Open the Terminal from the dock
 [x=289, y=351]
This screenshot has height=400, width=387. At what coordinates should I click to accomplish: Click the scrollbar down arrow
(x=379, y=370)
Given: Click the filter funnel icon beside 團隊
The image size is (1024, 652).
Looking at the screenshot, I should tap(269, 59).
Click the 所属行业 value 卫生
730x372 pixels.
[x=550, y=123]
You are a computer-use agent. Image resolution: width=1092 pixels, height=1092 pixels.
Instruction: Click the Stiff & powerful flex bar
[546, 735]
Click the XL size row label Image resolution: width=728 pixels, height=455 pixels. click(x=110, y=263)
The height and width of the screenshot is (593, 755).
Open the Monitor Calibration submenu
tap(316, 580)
§
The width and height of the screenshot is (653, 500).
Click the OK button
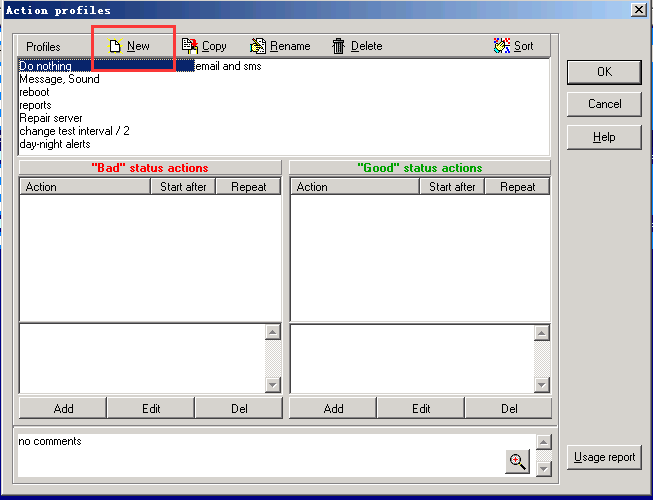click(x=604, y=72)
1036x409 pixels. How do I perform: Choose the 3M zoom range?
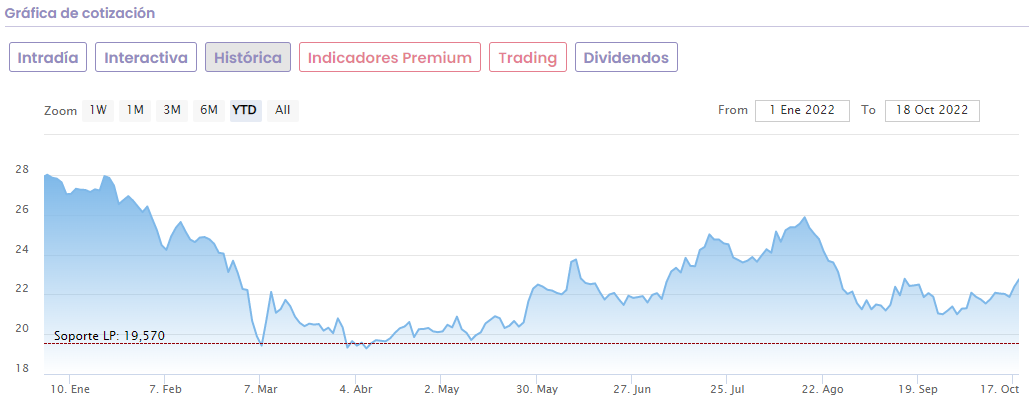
§
### Problem details
If a line in the entries above contains the word "resolution", copy it.

### Expected output
You are a computer-use agent. Image resolution: width=1092 pixels, height=1092 pixels.
Click the XL size row label Image resolution: width=728 pixels, height=455 pixels. click(x=110, y=263)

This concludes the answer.